Ugandan regulator on keeping pace as gaming revenue grows sixfold
January 26, 2026

Ugandan regulator on keeping pace as gaming revenue grows sixfold

Uganda’s gambling regulator says digital oversight and tougher player-protection rules have helped drive a surge in declared revenues. The numbers are turning heads across Africa, even as offshore betting remains hard to police.

Denis Mudene Ngabirano, chief executive of the National Lotteries and Gaming Regulatory Board (NLGRB), says tighter licensing and a technology backbone have drawn more activity into the open.

“Annual gaming revenue has increased from approximately UGX 50.6 billion (about USD 13 million) in FY 2019/20 to about UGX 323 billion (roughly USD 85 million) by FY 2024/25,” Ngabirano told SiGMA News.

Ngabirano, who rose through the board after joining as an IT manager in 2020, has built his reputation on digital reform. He holds an MBA and a background in information technology, and has pushed the regulator to treat data as an enforcement tool rather than an afterthought.

Transactional monitoring

Ngabirano argues the board has moved from paperwork to live supervision. “In recent years, the National Lotteries and Gaming Regulatory Board (NLGRB) has deliberately repositioned itself as a technology-led regulator,” he said, “using data and digital systems to strengthen supervision and accountability across the industry.”

“A key pillar of this approach is the National Central Electronic Monitoring System (NCEMS), which provides centralised oversight of licensed operators,” Ngabirano explained. He argued it improves “tax compliance, operational transparency, and enforcement of responsible gaming standards.”

The board has also rolled out e-licensing, shifting applications and renewals online. Officials say that it has reduced administrative bottlenecks and made it harder for operators to slip through gaps between inspections.

 

New rules on harm, and a crackdown on illegal machines

Uganda’s Responsible Gaming Directives, 2025, require warnings, strict age checks, and tools that allow people to bar themselves from betting. Ngabirano said the measures would “significantly enhance player protection”, citing “mandatory responsible gaming messages, strict age-verification requirements, and the introduction of self-exclusion and restricted persons registers”.

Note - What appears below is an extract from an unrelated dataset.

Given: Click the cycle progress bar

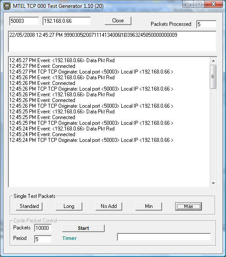Looking at the screenshot, I should coord(164,237).
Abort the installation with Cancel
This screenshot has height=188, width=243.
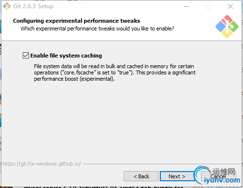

Enforcement, he insisted, will not be left to paperwork. “Enforcement is anchored on intensified nationwide inspections, combining routine compliance checks with intelligence-led operations,” he said, with sanctions ranging from fines to licence suspension or revocation.

The tougher stance has also been expressed in raids on illegal gaming machines, which have spread in bars and kiosks outside the big cities. “One of the most recent operations was triggered by intelligence reports indicating an increase in illegal gaming machines in several parts of the country,” Ngabirano said. The response was “Operation Mashine Haramu”, a nationwide drive carried out with the police. Working jointly with the Uganda Police Force, the NLGRB “has seized more than 6,000 illegal gaming machines across multiple districts.”

The campaign, he said, reaches beyond shopfronts. “Enforcement efforts have been extended to suppliers, technicians, and manufacturers involved in the distribution, installation, and maintenance of illegal gaming equipment,” he added.

 

The market Uganda cannot fence in

Yet the most stubborn threat, the regulator says, is not a physical machine but an advert on a phone. “The main obstacle to effective player channelisation in Uganda’s gaming industry remains the borderless nature of online advertising,” Ngabirano said. Offshore operators, he argued, can reach Ugandan players while “bypassing consumer protection standards, tax obligations, and responsible gaming requirements”.

To steer players towards licensed firms, the board publishes lists of approved operators and runs awareness campaigns. It says a formal complaints policy gives players a route to seek redress. It has also sought cooperation from big tech. Ngabirano said the NLGRB works with “major digital platforms such as Google”, which he said conduct due diligence with the regulator “to ensure that only licensed operators are permitted to advertise”.

Uganda is also pushing enforcement beyond Kampala, expanding to regional offices in Gulu, Mbale and Mbarara.

If the revenue jump holds up, Uganda’s experience suggests that smarter monitoring and stricter safeguards can grow the legal market, but the real test will be whether regulators can keep pace with the offshore market still slipping through the cracks.